BYD Said to Shelf $1 Billion EV Venture in India Due to Scrutiny Threats

BYD was reported to decide to drop the plan even the Chinese EV giant had anticipate political headwinds and made some efforts to win New Delhi's approval, such as proposing local storage of vehicle data.

BEIJING, July 31 (TMTPost)— China’s No.1 electric vehicle (EV) company BYD Co., may pull off ambitious expansion efforts in India as the government seems impose more restrictions on Chinese firms.

Credit:Visual China

Credit:Visual China

BYD recently told its Indian partner Megha Engineering and Infrastructures Limited recently that it wanted to drop a plan for a $1 billion investments in a EV joint venture, Reuters reported, citing people familiar with the matte. BYD made the decision after three Indian ministries raised security concerns about investments from the Chinese EV giant and officials signaled objection, according to the report.

Given the tension between China and India, BYD was reported to anticipate political headwinds and have made some efforts to win New Delhi’s approval for its EV venture, such as proposing launch of voice-activated commands for apps in Indian languages in BYD vehicles made in India, and local storage of vehicle data.  In talks with BYD, Megha Engineering, a multi-sector infrastructure company based in Hyderabad, was said to urge its Chinese partner to wait for more clarity on the review before dropping the EV plan.  

BYD was reported to apply for investment of $1 billion to set up an EV venture with Megha Engineering. If Indian government gives BYD the green light, China’s No. 1 EV maker would have its second vehicle production base in India. However, Indian news media outlet reported the EV plan was facing a major hurdle from Indian government soon after the news. The policymakers are not keen to allow BYD’s investment as both the Ministry of Home Affairs and the Ministry of External Affairs felt unease about BYD’s proposal, the Times of India reported. The media noted Indian government has growing concerns that many ventures created by Chinese companies are heavily weighed and controlled by the foreign partner, while their Indian co-founders look like a dummy entity. A separate report of the media later said BYD’s proposal was rejected, citing officials’ remark that security concerns about Chinese investments in India were flagged during authorities’ deliberations.

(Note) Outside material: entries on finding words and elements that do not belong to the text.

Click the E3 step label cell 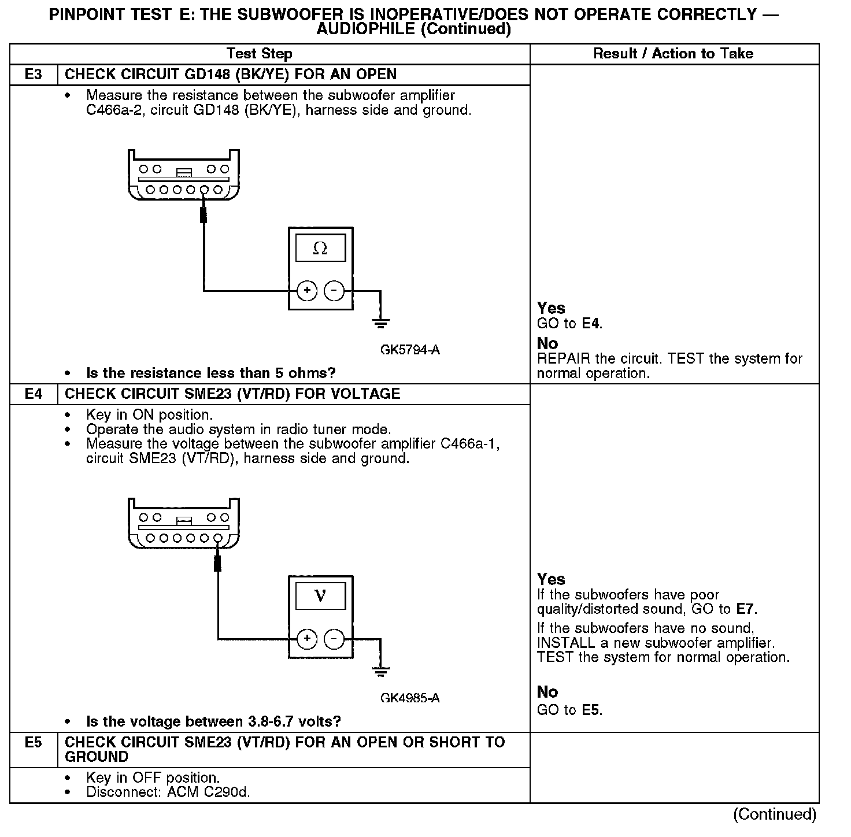[34, 75]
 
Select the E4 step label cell [34, 394]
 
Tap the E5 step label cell [34, 743]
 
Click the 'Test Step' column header [260, 54]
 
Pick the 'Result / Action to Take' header [673, 54]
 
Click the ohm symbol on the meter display [320, 249]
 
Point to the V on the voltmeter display [320, 596]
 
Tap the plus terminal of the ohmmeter [307, 291]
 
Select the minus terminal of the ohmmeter [334, 291]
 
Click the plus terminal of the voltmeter [307, 639]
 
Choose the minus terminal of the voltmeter [334, 639]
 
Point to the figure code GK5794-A [410, 350]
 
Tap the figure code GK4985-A [410, 698]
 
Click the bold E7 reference [746, 609]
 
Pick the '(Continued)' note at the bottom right [775, 814]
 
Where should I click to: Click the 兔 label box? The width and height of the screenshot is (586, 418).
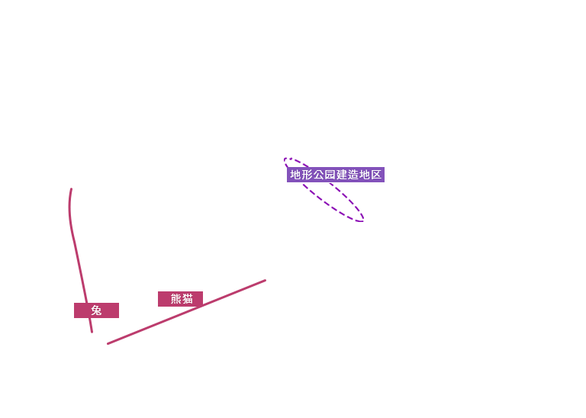tap(96, 310)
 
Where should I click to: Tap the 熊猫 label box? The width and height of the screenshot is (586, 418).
tap(181, 299)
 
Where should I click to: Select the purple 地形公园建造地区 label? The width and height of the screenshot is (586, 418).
tap(336, 175)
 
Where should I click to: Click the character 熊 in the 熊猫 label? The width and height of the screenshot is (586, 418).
tap(176, 299)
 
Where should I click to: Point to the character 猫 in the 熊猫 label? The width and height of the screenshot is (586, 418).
tap(188, 299)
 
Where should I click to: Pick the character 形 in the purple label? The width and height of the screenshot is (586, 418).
tap(307, 175)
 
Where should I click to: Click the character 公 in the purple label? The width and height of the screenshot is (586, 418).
tap(319, 175)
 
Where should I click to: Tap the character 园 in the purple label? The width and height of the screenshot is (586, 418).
tap(330, 175)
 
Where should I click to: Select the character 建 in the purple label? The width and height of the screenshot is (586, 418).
tap(342, 175)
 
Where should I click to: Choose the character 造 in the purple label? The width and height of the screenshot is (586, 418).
tap(353, 175)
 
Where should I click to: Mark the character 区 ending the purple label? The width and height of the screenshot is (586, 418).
tap(376, 175)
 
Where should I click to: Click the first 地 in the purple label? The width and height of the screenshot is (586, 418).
tap(295, 175)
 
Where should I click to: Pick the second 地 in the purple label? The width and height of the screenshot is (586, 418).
tap(365, 175)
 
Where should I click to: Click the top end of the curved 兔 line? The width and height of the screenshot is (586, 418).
tap(71, 189)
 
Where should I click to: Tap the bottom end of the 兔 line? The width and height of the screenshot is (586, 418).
tap(92, 332)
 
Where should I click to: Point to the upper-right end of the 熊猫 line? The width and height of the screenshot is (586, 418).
tap(265, 280)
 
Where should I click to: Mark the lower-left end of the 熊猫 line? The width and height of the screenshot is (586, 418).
tap(108, 343)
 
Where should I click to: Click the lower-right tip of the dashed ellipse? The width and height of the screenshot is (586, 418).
tap(363, 220)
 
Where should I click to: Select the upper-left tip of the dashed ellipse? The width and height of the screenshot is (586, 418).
tap(285, 159)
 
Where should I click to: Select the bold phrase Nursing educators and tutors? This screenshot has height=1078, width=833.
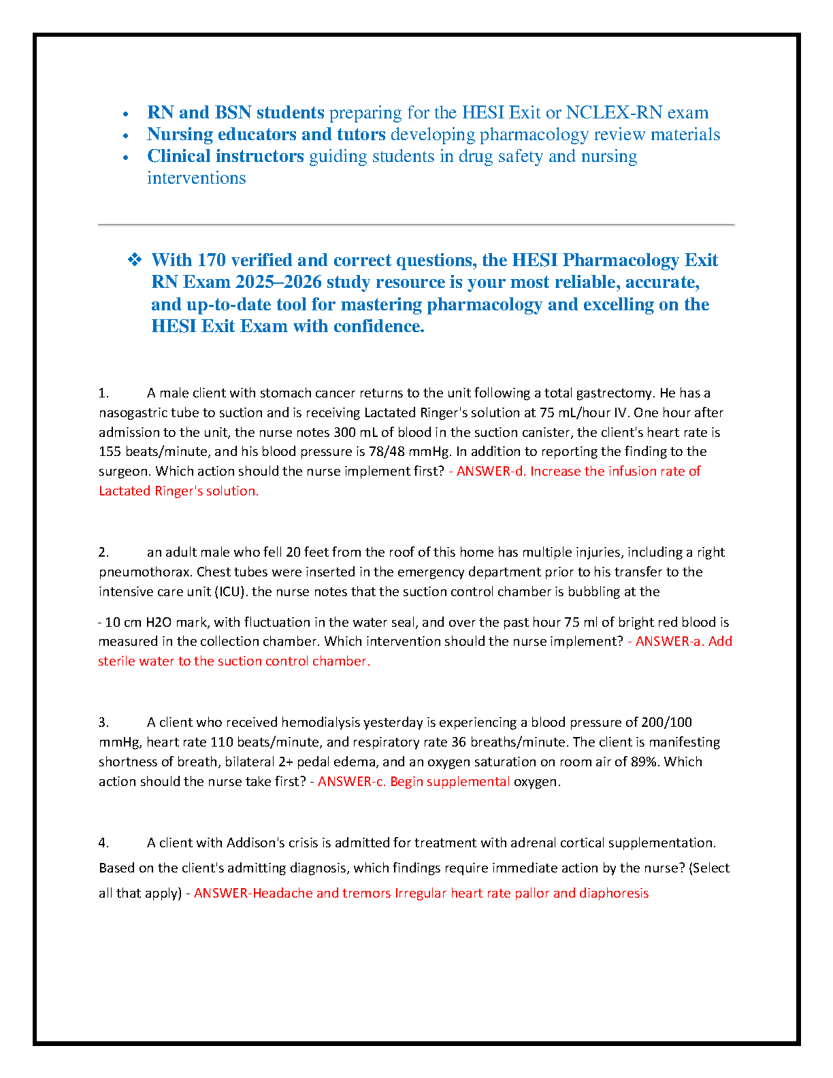pos(266,134)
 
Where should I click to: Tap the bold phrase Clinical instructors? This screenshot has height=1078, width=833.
pos(225,156)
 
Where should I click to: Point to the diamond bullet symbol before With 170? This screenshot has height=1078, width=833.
pos(135,259)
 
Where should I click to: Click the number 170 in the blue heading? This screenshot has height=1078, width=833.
pos(211,260)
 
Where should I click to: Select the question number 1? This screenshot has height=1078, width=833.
pos(103,393)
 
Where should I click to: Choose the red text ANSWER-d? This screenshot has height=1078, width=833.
pos(491,471)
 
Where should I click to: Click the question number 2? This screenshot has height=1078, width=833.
pos(103,552)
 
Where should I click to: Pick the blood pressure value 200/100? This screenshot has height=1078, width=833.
pos(667,722)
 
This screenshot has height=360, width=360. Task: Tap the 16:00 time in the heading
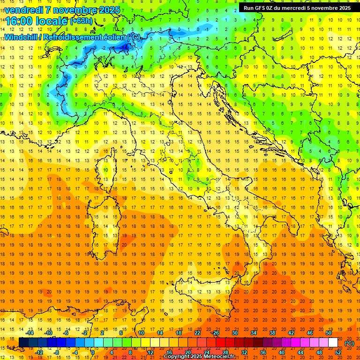[x=18, y=21]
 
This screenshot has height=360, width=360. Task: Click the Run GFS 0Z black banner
[x=297, y=8]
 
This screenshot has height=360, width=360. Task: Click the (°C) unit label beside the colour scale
[x=349, y=343]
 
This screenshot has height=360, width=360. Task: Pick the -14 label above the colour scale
[x=30, y=333]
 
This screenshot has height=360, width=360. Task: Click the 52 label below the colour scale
[x=338, y=352]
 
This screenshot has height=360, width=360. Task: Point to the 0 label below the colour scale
[x=93, y=352]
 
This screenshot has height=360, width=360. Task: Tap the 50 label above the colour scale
[x=328, y=333]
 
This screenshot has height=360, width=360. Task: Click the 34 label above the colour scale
[x=254, y=333]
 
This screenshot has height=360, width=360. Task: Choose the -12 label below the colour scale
[x=39, y=352]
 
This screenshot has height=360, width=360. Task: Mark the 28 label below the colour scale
[x=225, y=352]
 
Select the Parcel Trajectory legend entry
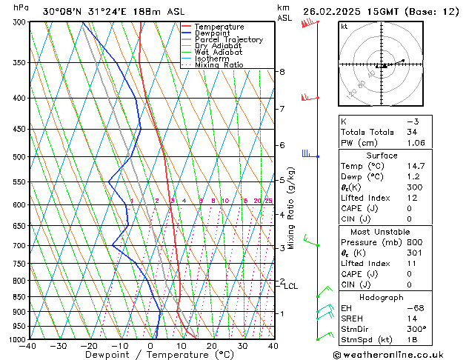click(228, 40)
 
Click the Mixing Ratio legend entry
click(219, 65)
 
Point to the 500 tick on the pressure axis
click(20, 157)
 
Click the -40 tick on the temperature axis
click(29, 345)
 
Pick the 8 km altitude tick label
click(282, 72)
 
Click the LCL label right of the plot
click(291, 286)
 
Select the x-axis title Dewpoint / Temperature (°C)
click(150, 355)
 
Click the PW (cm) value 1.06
click(416, 143)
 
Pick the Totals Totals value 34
click(412, 132)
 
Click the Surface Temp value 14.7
click(416, 166)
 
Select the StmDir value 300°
click(416, 329)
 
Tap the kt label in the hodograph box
click(344, 27)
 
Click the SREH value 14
click(412, 318)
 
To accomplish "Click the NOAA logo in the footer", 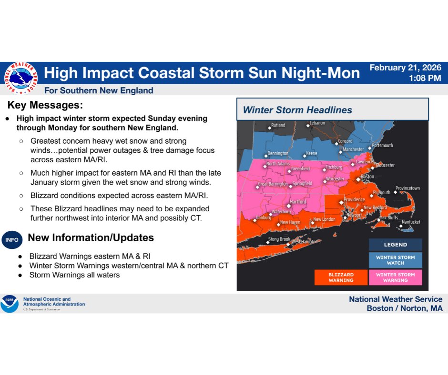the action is click(x=10, y=303).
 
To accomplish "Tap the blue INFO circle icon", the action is click(x=12, y=240).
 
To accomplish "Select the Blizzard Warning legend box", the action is click(x=341, y=277).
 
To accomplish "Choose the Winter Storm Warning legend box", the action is click(x=395, y=277).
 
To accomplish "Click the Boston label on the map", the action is click(x=367, y=177).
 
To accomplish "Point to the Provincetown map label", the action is click(x=407, y=188).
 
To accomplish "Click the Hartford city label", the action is click(x=298, y=202).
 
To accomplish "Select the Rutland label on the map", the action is click(x=278, y=126).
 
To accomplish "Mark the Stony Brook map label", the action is click(x=279, y=239).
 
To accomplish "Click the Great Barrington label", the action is click(x=273, y=184).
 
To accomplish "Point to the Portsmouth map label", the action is click(x=382, y=145).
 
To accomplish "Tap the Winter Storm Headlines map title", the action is click(x=297, y=110).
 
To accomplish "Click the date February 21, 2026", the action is click(x=406, y=68).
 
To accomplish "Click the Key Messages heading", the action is click(x=45, y=105).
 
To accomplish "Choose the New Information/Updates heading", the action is click(x=91, y=237).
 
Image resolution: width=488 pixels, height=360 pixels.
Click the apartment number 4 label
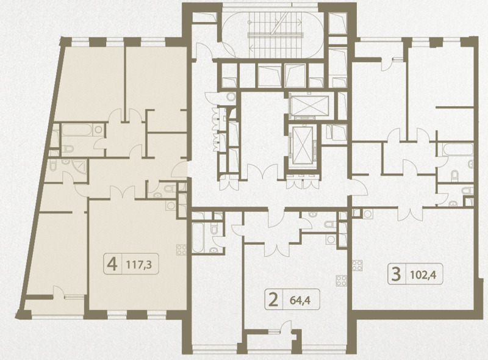[112, 264]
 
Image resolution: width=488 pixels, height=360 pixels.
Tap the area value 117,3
[139, 265]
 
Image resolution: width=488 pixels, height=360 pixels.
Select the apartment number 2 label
[273, 300]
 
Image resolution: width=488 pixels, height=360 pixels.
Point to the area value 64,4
[300, 300]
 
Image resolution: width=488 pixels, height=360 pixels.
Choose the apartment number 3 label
[396, 275]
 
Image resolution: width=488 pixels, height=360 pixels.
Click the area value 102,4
[423, 275]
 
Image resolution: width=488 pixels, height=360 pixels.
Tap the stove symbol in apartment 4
[181, 250]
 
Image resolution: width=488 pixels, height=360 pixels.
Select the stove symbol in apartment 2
[342, 281]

The Indian government has reinforced their scrutiny on foreign investors in the name of national security. New Delhi has tightened regulation on investments from neighboring countries in 2020. Chinese smartphone manufacturers such as Xiaomi, OPPO, realme, and Vivo were asked by authorities to appoint Indian nationals as executives like CEO, chief operating officer (CPO), chief financial officer (CFO) and chief technical officer (CTO), the Economic Times, an Indian newspaper, reported in June. These phone makers were also required to introduce Indian equity partners in their Indian businesses, appoint Indian contract manufacturers, increase local manufacturing down to the component level through joint ventures with local businesses, expand exports from the Southern Asian country and have local distributors, according to the report.

The news about BYD’s domestic peer Great Wall Motor also suggested how hard a Chinese business to expand in India amid the regulatory tightening-up.

General Motors (GM) announced in the beginning of July that it had abandoned sale of a collapsed Indian plant to Great Wall Motor due to failure to obtain the approvals within the timeline of their deal. GM reached a sales deal in January 2020 with Great Wall for up to US$300 million, as part of a broader plan for the Chinese automaker to foray into India’s car market. Reuters commented that GM’s deal with Great Wall became the first casualty of New Delhi’s tightening grip on investments from China and other neighbors, curbing billions of dollars capital inflow in sectors like automobile and technology.

Days after GM’s announcement, Great Wall was reported to shelf its plan to invest US$1 billion in India due to the stricter rules. The company was said to lay off about a dozen people at its Indian business, affecting jobs on its planned India entry in departments including finance, strategy and marketing.